Bu süreçte Kürtlerin CHP'si gibi davranan BDP elinden gelen engellemeyi yapmıştır. Her şeye karşı çıkmayı siyaset zanneden bu anlayışın yeni dönemde nasıl bir tavır sergileyeceği hala meçhuldür. PKK'dan gelen çatlak sesler de yanlışta ısrar edecekleri gibi bir görüntü vermektedir.
Son günlerde gazetelere yansıyan bazı görüşmelerin 'yeni bir durum' gibi lanse edilmesi çok doğru değildir. BDP'li grup başkanvekilleriyle AK Parti yetkilileri Meclis gündemiyle ilgili farklı konularda sıklıkla görüşebilmektedir. Bunun üzerinden yanlış algılar üretilmemelidir. Nitekim BDP yönetimi yaptıkları görüşmelerde yeni bir durum olmadığından açıklama yapmadıklarını duyurdu. Elbette herkes iyi şeyler olmasını istiyor, ancak bu havanın fazla pompalanması beklenti çıtasını yükselttiği gibi psikolojik tatminsizlik ve hayal kırıklığı da oluşturabiliyor. Algı bozukluğu çoğu zaman realiteyi ve gidişatı da olumsuz etkileyebiliyor.
***
Hükümet kanadından görüşme olabileceğine dair söylemlerin arttığı bir dönemde ABD Büyükelçisinin 'vurma' öncelikli projelerden bahsettiğine dair haberler ilginç bir durum ortaya çıkarıyor. Bu haberlerin ne kadarı doğrudur, gerçeği yansıtmaktadır bilmiyorum. Ama ABD'nin bu konudaki niyetinin ciddiyetini göstermesinin birçok yolu bugüne kadar da vardı, bugün de var. Nitekim Öcalan'ın yakalanması meselesinde olduğu gibi geçmişten bu yana ABD bu meselede ciddi katkılar yapmıştır. Türkiye, artık süreci idare edecek destekler değil, neticeyi sağlayacak işbirlikleri istiyor.

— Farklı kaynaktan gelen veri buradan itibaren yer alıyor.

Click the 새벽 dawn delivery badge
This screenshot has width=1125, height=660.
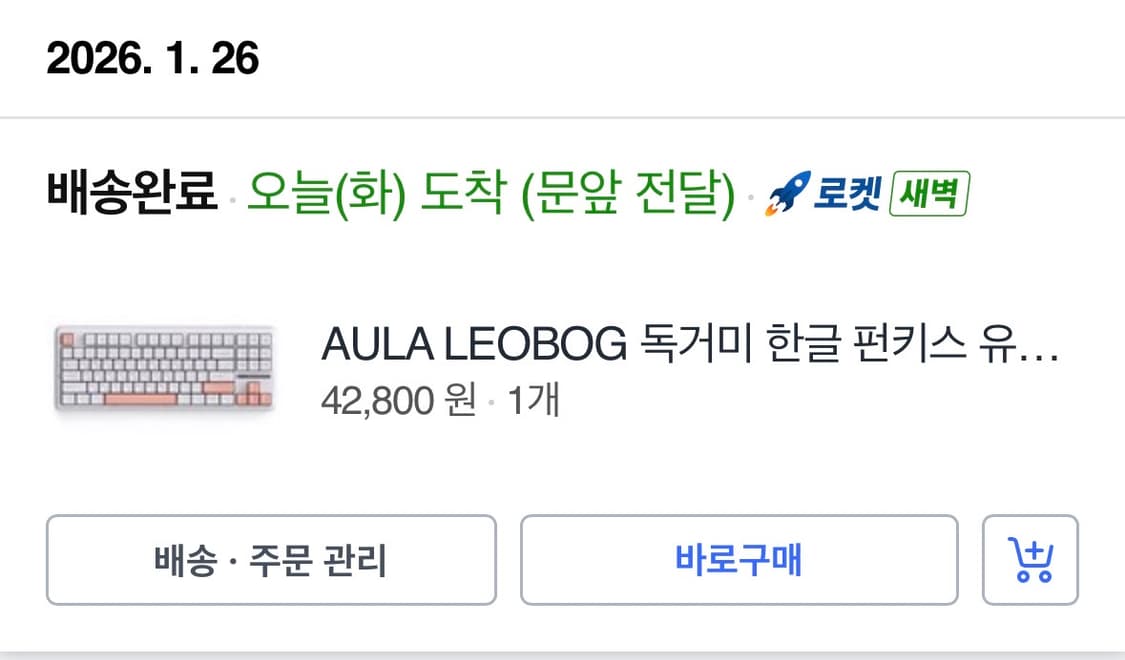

Suriye konusunda kendisinden beklenen etkiyi pratiğe dökemeyen ABD'nin bu konjonktürde PKK konusunda ne kadar etkili işbirlikleri geliştirebileceği önemli bir konudur. ABD'nin bu konuda yeterli güce sahip olduğundan şüphe edilemez. ABD ile Türkiye arasında birçok alanda çok boyutlu işbirlikleri vardır, bunların ayrıntılarının ortaya dökülmesi veya spekülasyonlar oluşturulması da çok anlamlı değildir. Türkiye-ABD ilişkileri belki de tarihinin en iyi noktasındadır. ABD yönetiminin kararlılık mesajlarına rağmen, sorundan canı yanan Türkiye'nin daha ileri adımlar beklemesi de yadırganmamalıdır.
Özellikle bölge ülkeleri açısından baktığımızda PKK'nın bölgesel denklemden çıkarılmasını istemeyen bir tutum gözlemleniyor. Birçok ülke veya odak, Türkiye'yi markaja alacak şekilde bu faktörün denklemde kalmasını istiyor.
Türkiye dostlarının ne tür katkılar yapabileceğini de, düşmanlarının neyi murad ettiğini de bilebilecek devlet aklına sahiptir ve kendi menfaatlerini koruyacak şekilde süreci devam ettirecektir. PKK'dan medet uman ülkeler elbette Türkiye'nin bu sorunu çözmesini veya farklı yöntemleri kullanarak PKK'yı denklemden çıkarmaya yönelik girişimlerde bulunmasını sabote etmek için ellerinden geleni yapacaklardır. Nitekim bunun somut örneklerini de bugüne kadar farklı şekillerde gördük.
Bu meselede hükümet, süreci etkileyen iç dinamikleri ve dış dinamikleri hesaba katarak, kararlı ve cesur şekilde her alanda yapması gerekenleri yapmayı sürdürecektir.